If your rent in Elko County, Nevada, exceeds what the IRS might typically allow or the general standards, you still have options. Since the IRS does not provide a specific housing standard for Elko County, you should report your actual, necessary housing expenses on IRS Form 433-A. For instance, if your rent is $1550.0 for a 2-bedroom, which aligns with the HUD FY2025 Fair Market Rent, you should claim this amount. If the IRS challenges this, you can argue for a deviation from standard allowances under Internal Revenue Manual (IRM) 5.15.1.10. This requires you to provide documentation, such as your lease agreement and utility bills, to substantiate that these expenses are reasonable and necessary for your household in Elko County. Demonstrating that your housing costs are essential to maintain your home and employment strengthens your case for allowance.

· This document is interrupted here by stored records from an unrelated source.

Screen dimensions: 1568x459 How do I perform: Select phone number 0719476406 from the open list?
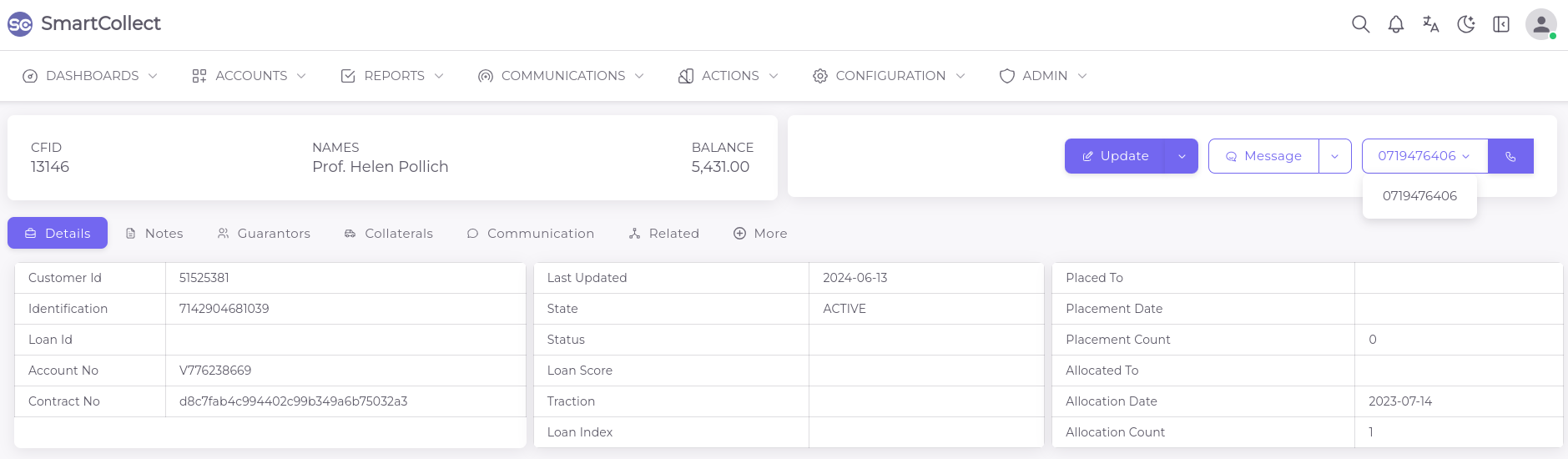[1419, 196]
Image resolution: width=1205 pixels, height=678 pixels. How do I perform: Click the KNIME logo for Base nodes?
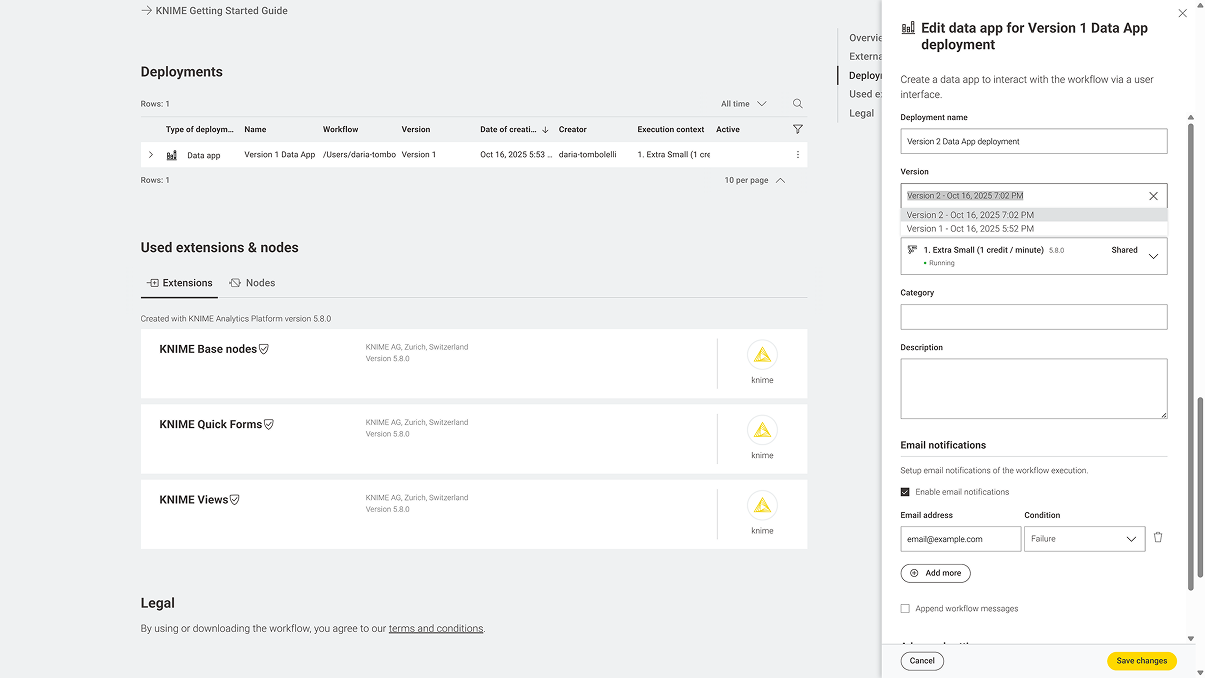(x=762, y=355)
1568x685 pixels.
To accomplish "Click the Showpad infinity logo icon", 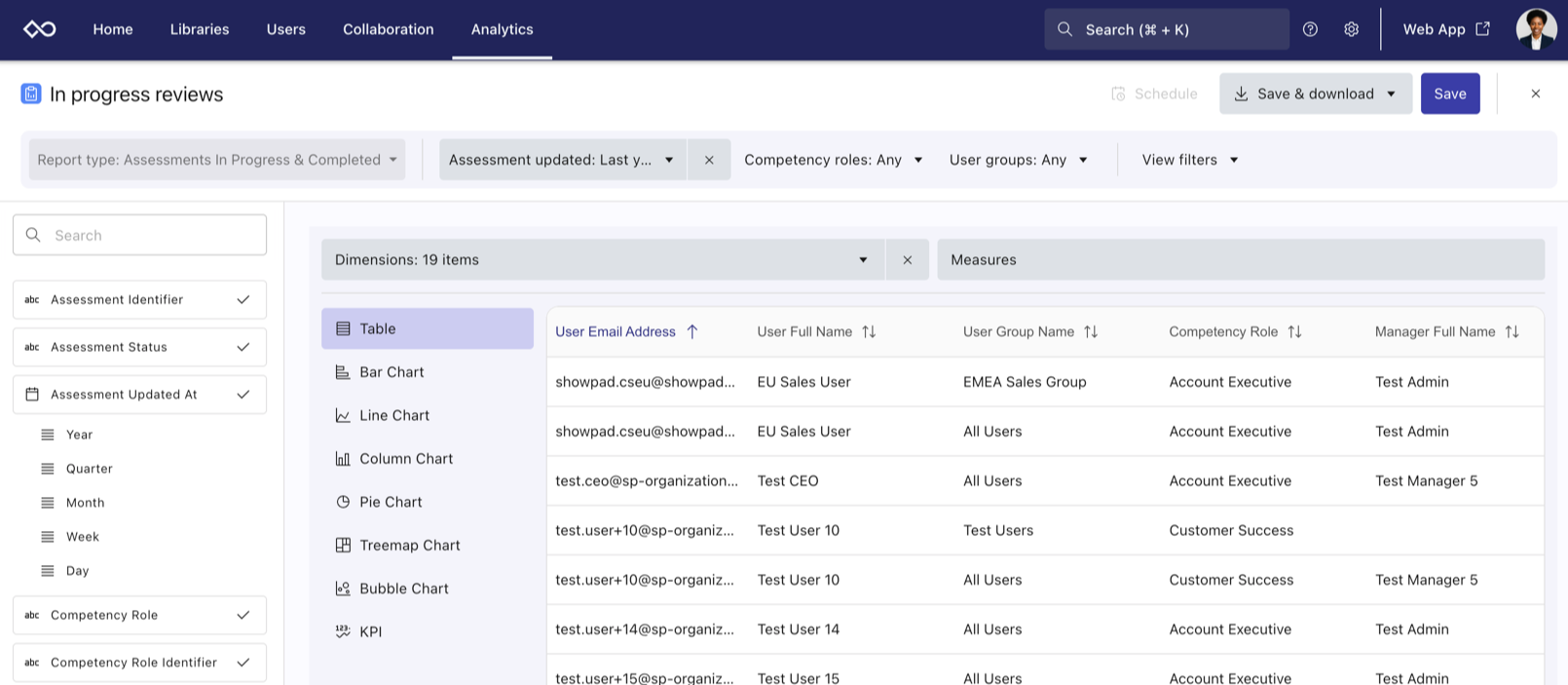I will 40,29.
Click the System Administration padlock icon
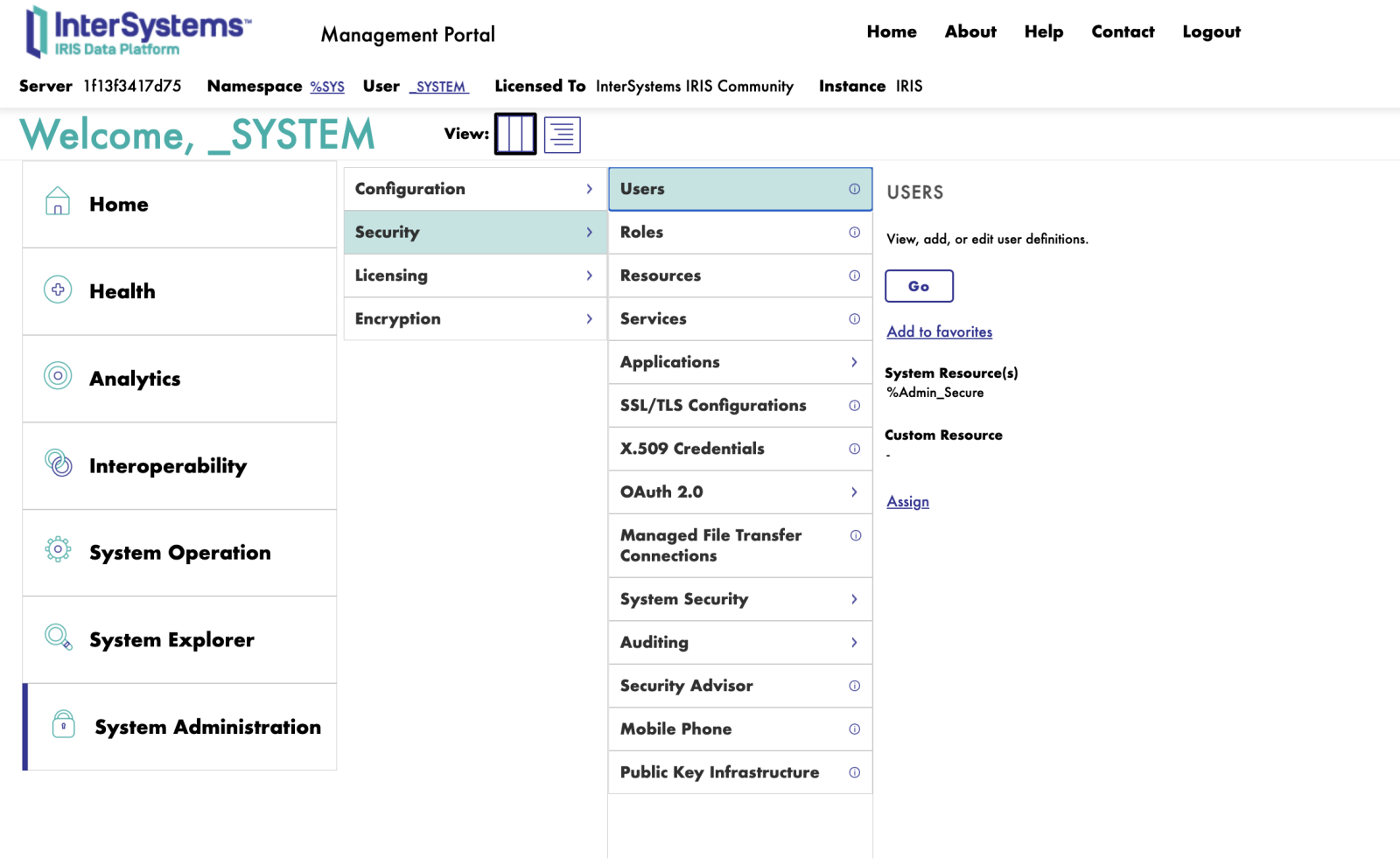Screen dimensions: 1400x865 coord(64,724)
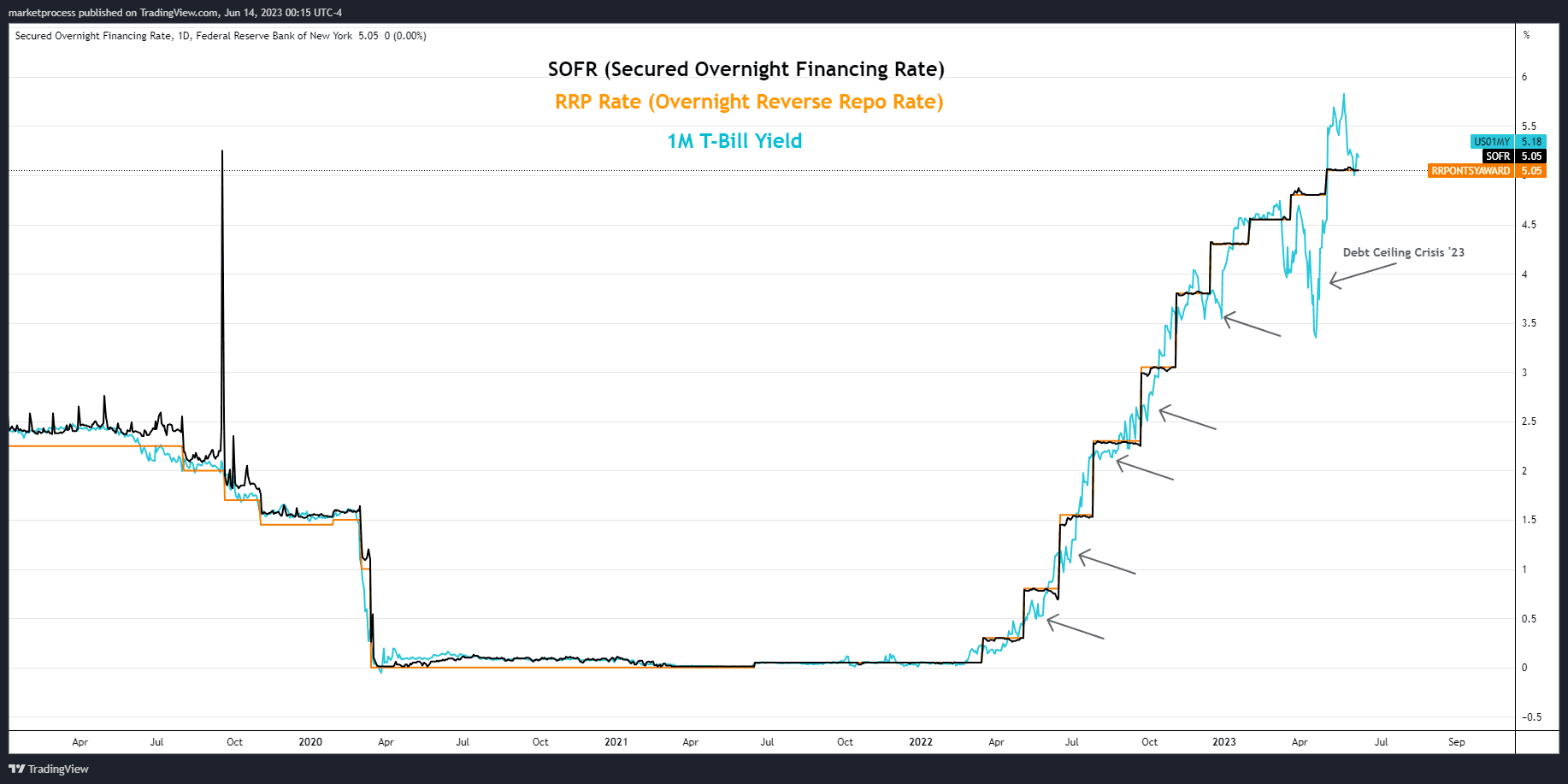Click the Sep label on the time axis
This screenshot has width=1568, height=784.
click(1456, 742)
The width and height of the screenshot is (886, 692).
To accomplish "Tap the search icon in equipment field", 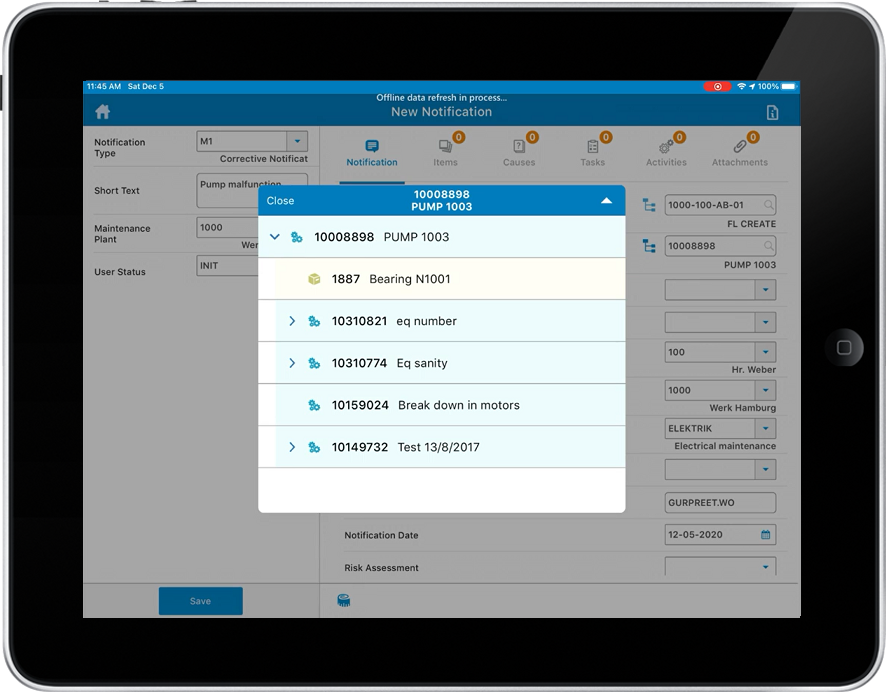I will pyautogui.click(x=768, y=246).
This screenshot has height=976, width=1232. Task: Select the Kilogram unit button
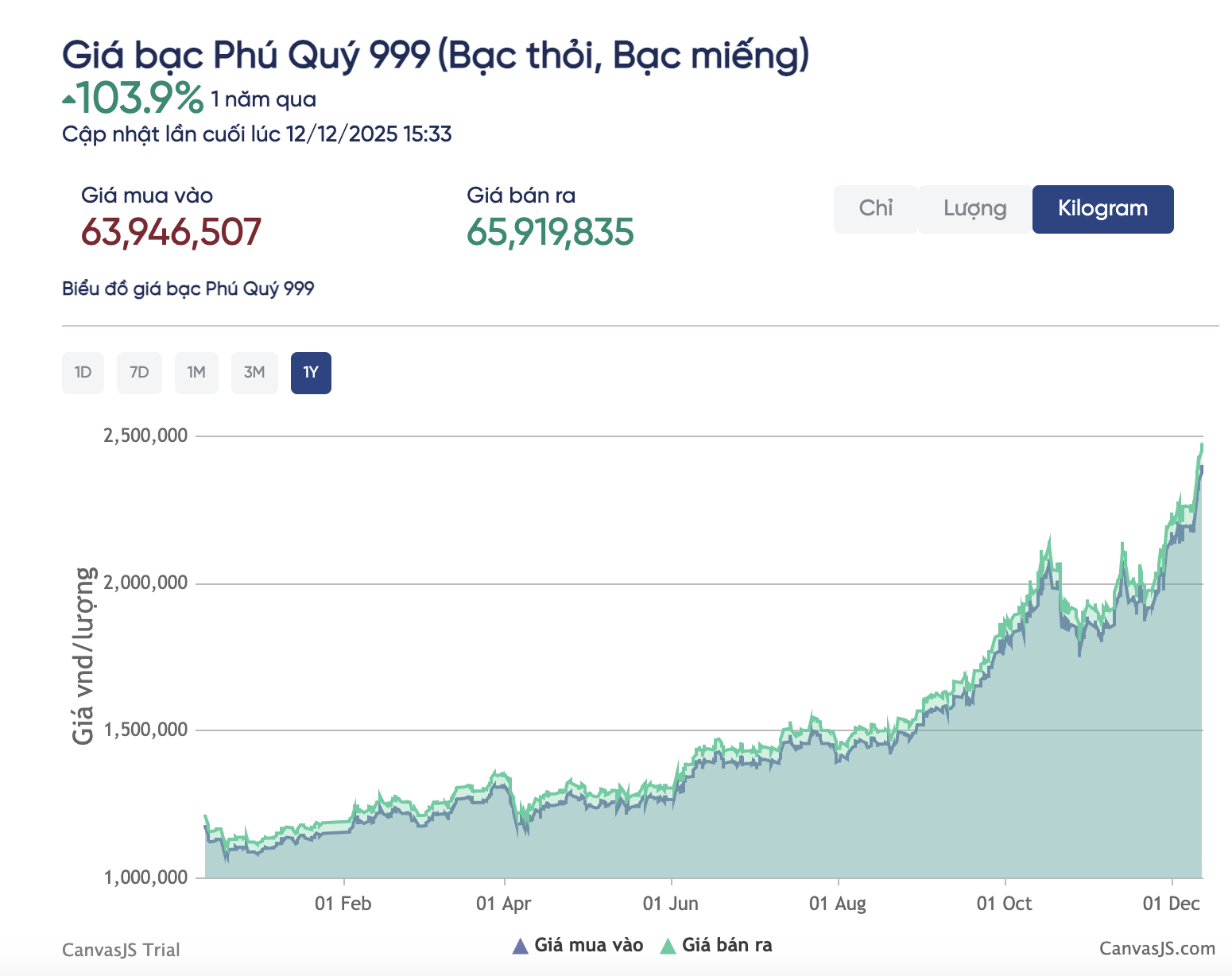tap(1102, 209)
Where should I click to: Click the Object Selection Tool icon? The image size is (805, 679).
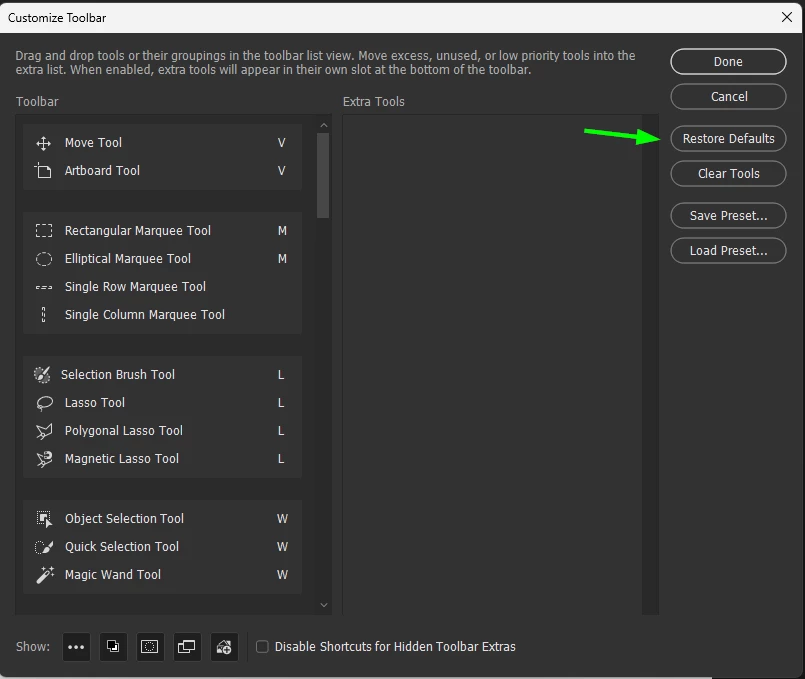pos(44,519)
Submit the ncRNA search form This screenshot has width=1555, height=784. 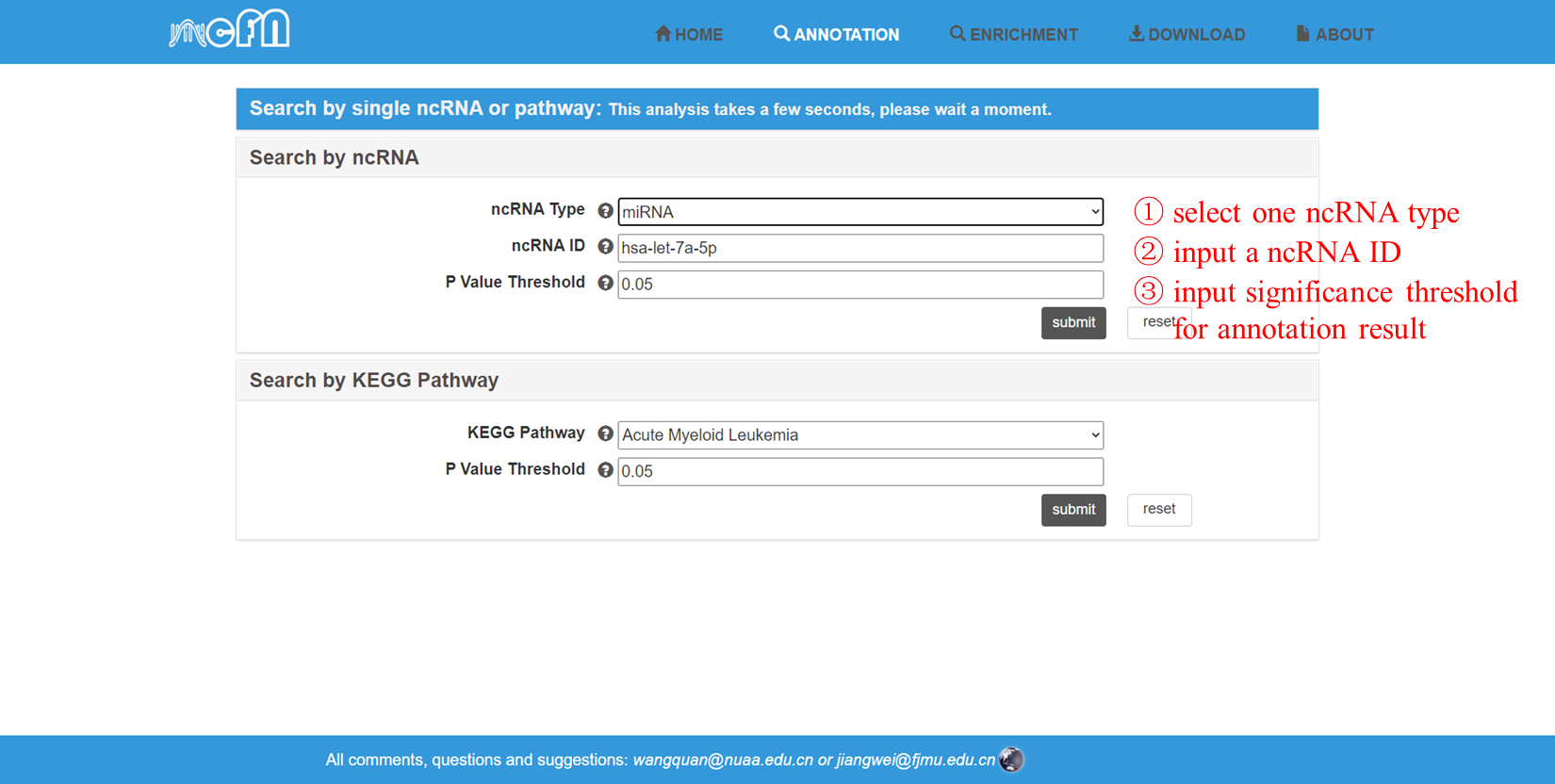pos(1072,323)
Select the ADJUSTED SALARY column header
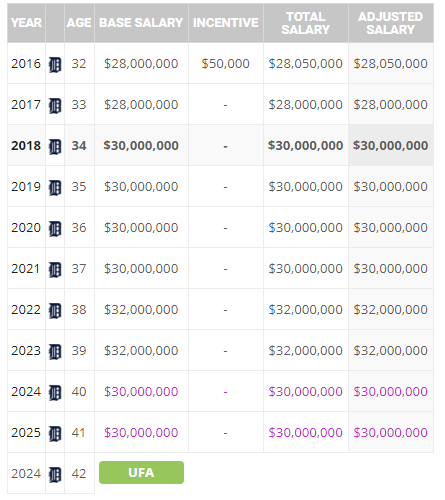Screen dimensions: 445x500 pyautogui.click(x=391, y=23)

The IRS generally has 10 years to collect a tax debt, a period known as the Collection Statute Expiration Date (CSED), established under Internal Revenue Code (IRC) §6502. This 10-year clock typically begins from the date the tax was assessed. However, certain actions can pause or extend this period. For example, filing for bankruptcy, an Offer in Compromise (Form 656), or requesting a Collection Due Process (CDP) hearing can temporarily suspend the CSED. While being placed in Currently Not Collectible (CNC) status (IRM 5.16.1) means the IRS temporarily stops active collection efforts due to economic hardship, it does not extend the CSED itself. This means that if the 10-year period expires while your account is in CNC status, the debt becomes legally uncollectible, offering a strategic advantage for those who can maintain CNC status for an extended period.